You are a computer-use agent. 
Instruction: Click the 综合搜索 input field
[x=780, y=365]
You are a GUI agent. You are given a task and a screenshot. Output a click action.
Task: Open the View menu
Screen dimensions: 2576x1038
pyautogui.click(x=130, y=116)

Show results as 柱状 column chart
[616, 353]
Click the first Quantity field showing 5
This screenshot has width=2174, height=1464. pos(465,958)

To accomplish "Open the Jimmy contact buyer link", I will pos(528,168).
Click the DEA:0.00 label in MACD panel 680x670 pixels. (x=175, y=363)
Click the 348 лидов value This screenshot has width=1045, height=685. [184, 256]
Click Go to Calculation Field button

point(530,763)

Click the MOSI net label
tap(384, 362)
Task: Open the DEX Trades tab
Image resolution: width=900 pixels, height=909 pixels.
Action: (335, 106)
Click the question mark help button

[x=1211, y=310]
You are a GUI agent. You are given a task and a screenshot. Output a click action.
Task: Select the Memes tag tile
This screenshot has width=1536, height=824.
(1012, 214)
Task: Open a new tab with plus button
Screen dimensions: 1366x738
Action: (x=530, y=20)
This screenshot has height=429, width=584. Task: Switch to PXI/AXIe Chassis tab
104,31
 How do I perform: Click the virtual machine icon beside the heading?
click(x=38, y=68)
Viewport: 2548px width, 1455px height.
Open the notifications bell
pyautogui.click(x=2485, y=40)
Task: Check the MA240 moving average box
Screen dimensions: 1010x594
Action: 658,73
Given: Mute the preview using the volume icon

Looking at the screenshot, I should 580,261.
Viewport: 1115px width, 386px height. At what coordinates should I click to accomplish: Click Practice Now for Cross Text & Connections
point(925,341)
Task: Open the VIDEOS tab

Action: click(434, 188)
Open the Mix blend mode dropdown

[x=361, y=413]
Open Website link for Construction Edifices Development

++++

Please reproduce all of the lines above word for word, changing nothing.

You are a computer-use agent. 
Instruction: Click the 综合搜索 input field
[x=780, y=365]
You are a GUI agent. You are given a task and a screenshot. Output a click action.
Task: Open the View menu
Screen dimensions: 2576x1038
pyautogui.click(x=130, y=116)

Show results as 柱状 column chart
[616, 353]
Click the first Quantity field showing 5
This screenshot has width=2174, height=1464. pos(465,958)

To accomplish "Open the Jimmy contact buyer link", I will pos(528,168).
Click the DEA:0.00 label in MACD panel 680x670 pixels. (x=175, y=363)
Click the 348 лидов value This screenshot has width=1045, height=685. [184, 256]
Click Go to Calculation Field button

point(530,763)

Click the MOSI net label
tap(384, 362)
Task: Open the DEX Trades tab
Image resolution: width=900 pixels, height=909 pixels.
Action: (335, 106)
Click the question mark help button

[x=1211, y=310]
You are a GUI agent. You are given a task and a screenshot. Output a click action.
Task: Select the Memes tag tile
This screenshot has width=1536, height=824.
(1012, 214)
Task: Open a new tab with plus button
Screen dimensions: 1366x738
Action: (x=530, y=20)
This screenshot has height=429, width=584. Task: Switch to PXI/AXIe Chassis tab
104,31
 How do I perform: Click the virtual machine icon beside the heading?
click(x=38, y=68)
Viewport: 2548px width, 1455px height.
Open the notifications bell
pyautogui.click(x=2485, y=40)
Task: Check the MA240 moving average box
Screen dimensions: 1010x594
Action: 658,73
Given: Mute the preview using the volume icon

Looking at the screenshot, I should 580,261.
Viewport: 1115px width, 386px height. At what coordinates should I click to accomplish: Click Practice Now for Cross Text & Connections
point(925,341)
Task: Open the VIDEOS tab

Action: click(434, 188)
Open the Mix blend mode dropdown

[x=361, y=413]
Open Website link for Construction Edifices Development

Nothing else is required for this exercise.